Surabaya – Sebuah video yang menampilkan pengakuan istri seorang kepala desa di Kabupaten Sidoarjo mengenai dugaan pemerasan oleh oknum polisi Polda Jatim menjadi viral di media sosial. Dalam video tersebut, sang istri mengungkap bahwa suaminya beserta dua orang lainnya ditangkap, dan untuk membebaskannya, uang sejumlah Rp 425 juta telah diserahkan kepada oknum polisi di Subdit Siber Polda Jatim.
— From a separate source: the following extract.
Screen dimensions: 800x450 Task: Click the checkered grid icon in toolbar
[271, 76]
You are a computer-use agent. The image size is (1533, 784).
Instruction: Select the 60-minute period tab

Untuk mengklarifikasi kebenaran informasi tersebut, media melakukan konfirmasi kepada Kasubdit V Siber Ditreskrimsus Polda Jatim, AKBP Charles P. Tampubolon, pada Rabu (8/1/2025) melalui pesan WhatsApp. Dalam balasannya, Charles dengan tegas membantah adanya pemerasan, penangkapan, maupun kunjungan anggotanya ke pihak yang terlibat dalam video tersebut.
“Tidak benar adanya pemerasan dan pemeriksaan terhadap ibu kades, dan tidak benar adanya polisi yang mendatangi kedua orang itu,” tegas Charles.
Charles juga membantah adanya penangkapan tiga orang sebagaimana disebutkan dalam video. “Betul pak, penangkapan ketiga orang itu tidak ada, dan terkait tujuh anggota polisi yang disebutkan juga tidak ada dari anggota siber Polda Jatim,” jelasnya.
Namun, video tersebut menarik perhatian publik. Dalam video, istri seorang lurah bernama Hendro menyebutkan nominal uang yang harus diserahkan untuk membebaskan suaminya dan dua orang lainnya. “Dhani kena 75 juta, Soleh 125 juta, pak Hendro 220 juta. Itu pun nego, kalau nggak nego kena setengah miliar,” ucapnya dalam video.
Perempuan berinisial NN, yang merekam video tersebut, turut membuat surat pernyataan tertanggal 27 Desember 2024. Dalam suratnya, ia menyatakan bahwa pengakuan istri Hendro adalah benar, dan video yang ia rekam adalah asli tanpa rekayasa.
Pengamat kepolisian Didi Sungkono, S.H., M.H., dari LBH Rastra Justitia 789, menilai bahwa video tersebut layak diperhatikan. “Kalau dilihat dan dicermati, video ini asli, bukan hoaks. Peristiwa hukum dalam video itu logis dan memiliki korelasi,” ujarnya.
Didi menambahkan bahwa penting bagi pimpinan Polri untuk segera menindaklanjuti informasi ini. “Kapolda harusnya menurunkan tim, baik Paminal maupun Propam, untuk memastikan fakta-fakta hukum yang ada,” ujarnya.
Ia juga mengingatkan bahwa hukum pidana tidak mengejar pengakuan semata, tetapi memerlukan bukti otentik. “Namun, mengingat ini melibatkan oknum aparat, pengumpulan bukti bisa jadi lebih sulit karena mereka paham hukum,” katanya.
Meski begitu, Didi menegaskan bahwa Polri sebagai institusi tetap baik, dan kasus ini hanya menyangkut oknum. “Kepercayaan masyarakat terhadap Polri sangat tergantung pada bagaimana kasus seperti ini ditangani dengan transparansi dan integritas,” pungkasnya.